#### Data lines ####
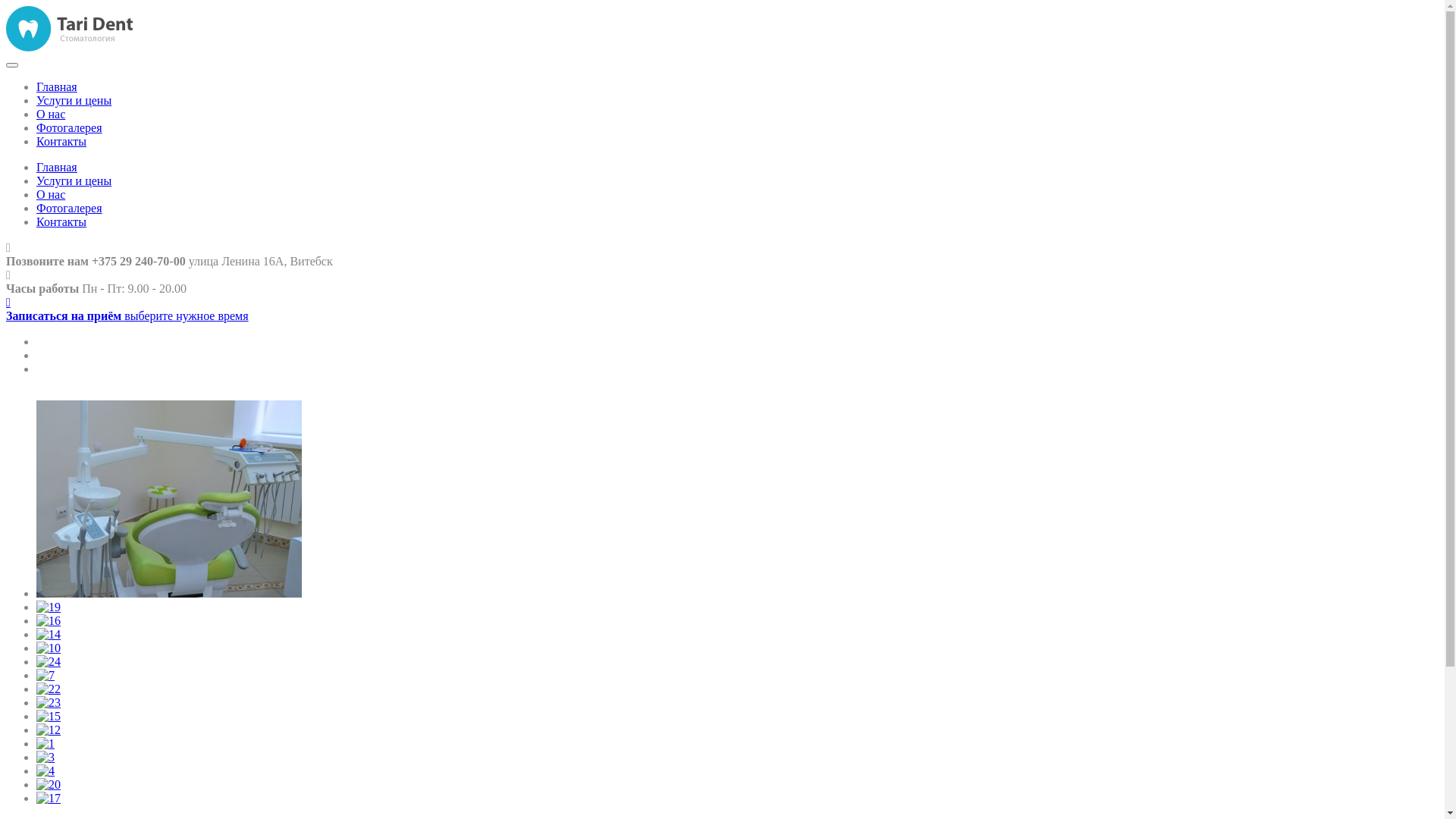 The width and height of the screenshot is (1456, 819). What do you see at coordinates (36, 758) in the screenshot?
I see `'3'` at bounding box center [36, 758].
####
#### Data lines ####
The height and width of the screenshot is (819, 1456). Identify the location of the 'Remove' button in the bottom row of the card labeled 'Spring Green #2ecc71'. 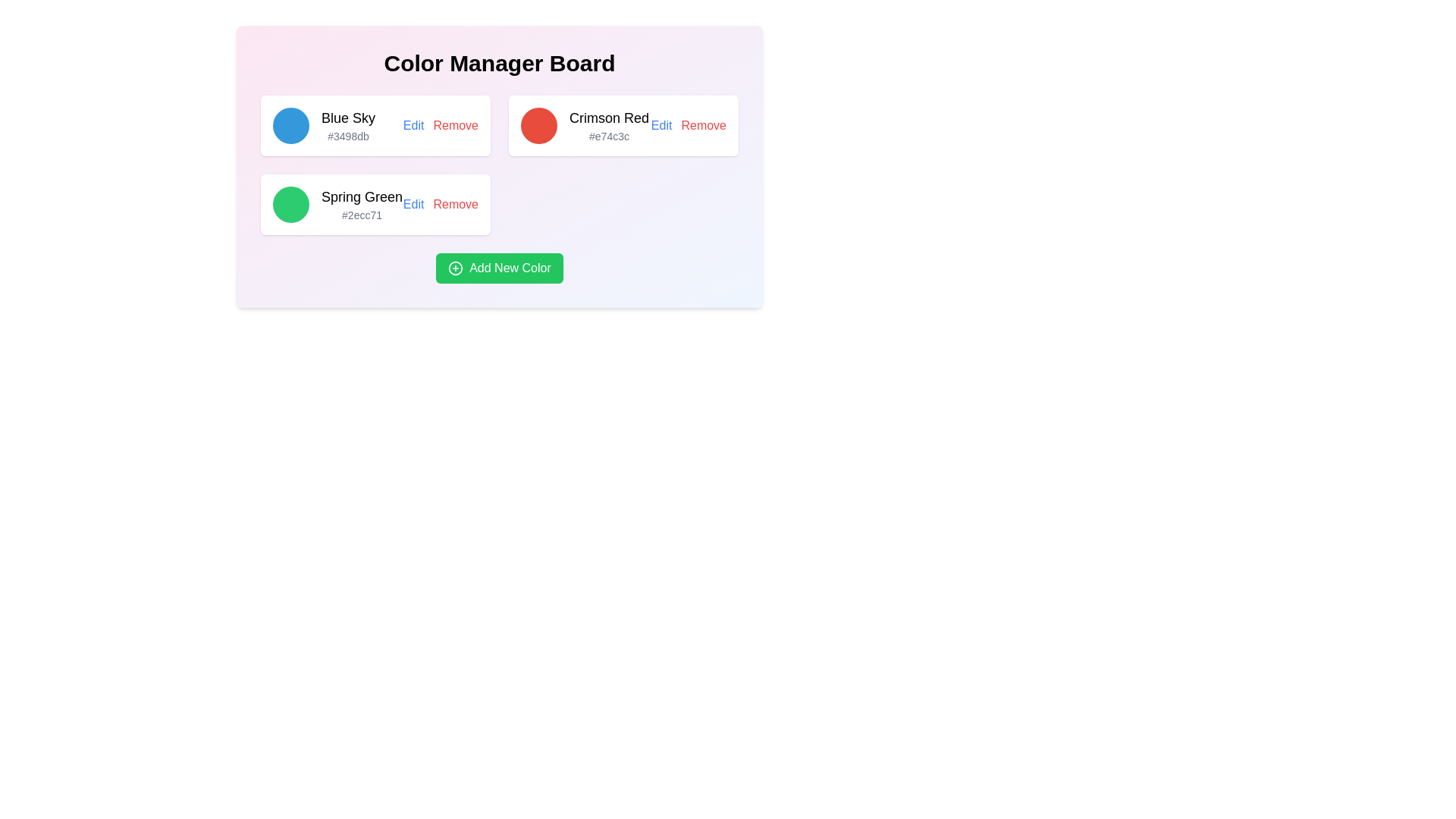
####
#### Data lines ####
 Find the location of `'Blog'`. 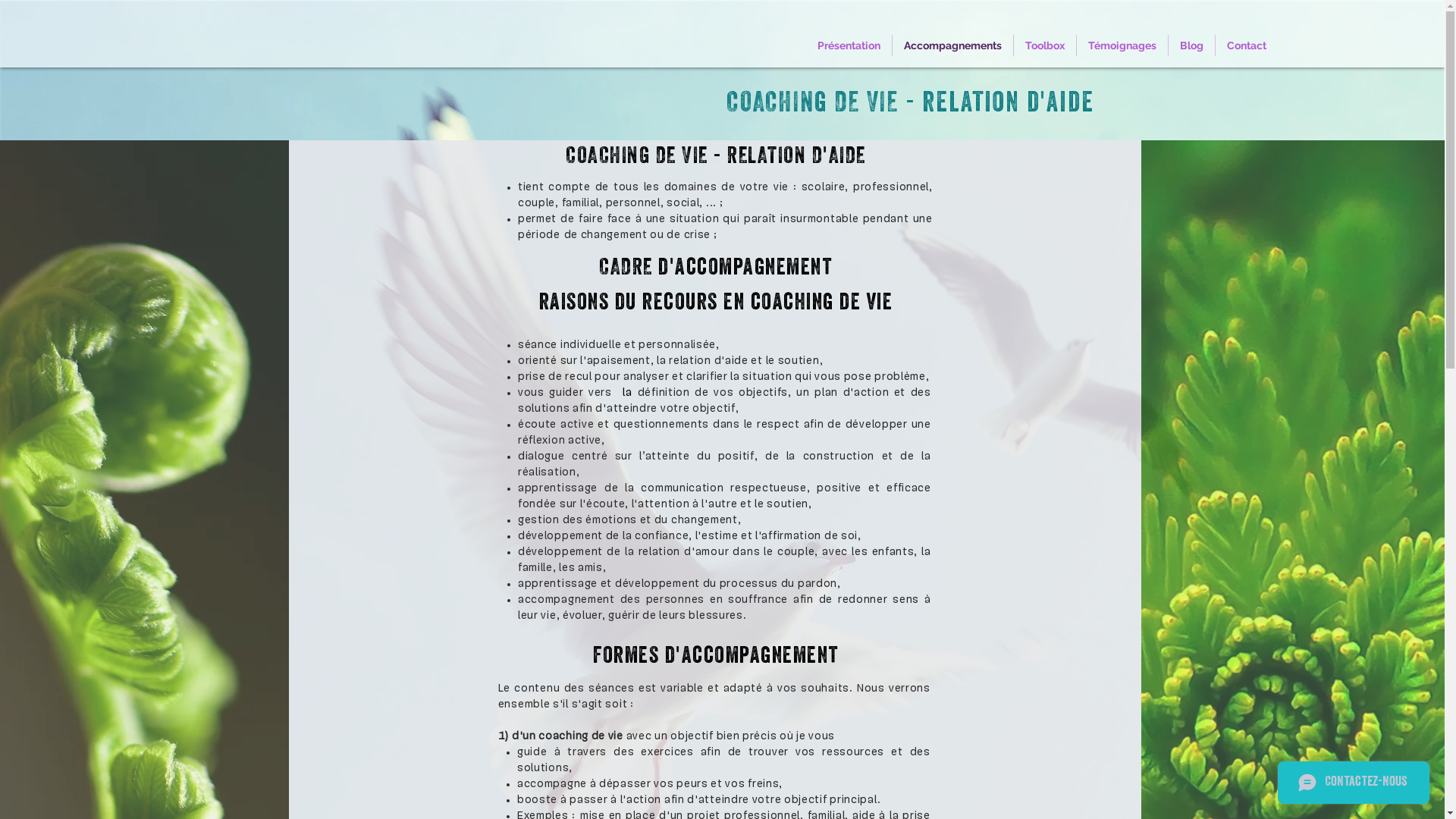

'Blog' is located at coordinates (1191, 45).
####
• What is being asked
Rewrite the entries starting with the line containing "The width and" and going through the line containing "center [36, 758].", switching "bounding box" to "box" and changing nothing else. Leave the pictures out of your answer.

• Answer to the problem
 The width and height of the screenshot is (1456, 819). What do you see at coordinates (36, 758) in the screenshot?
I see `'3'` at box center [36, 758].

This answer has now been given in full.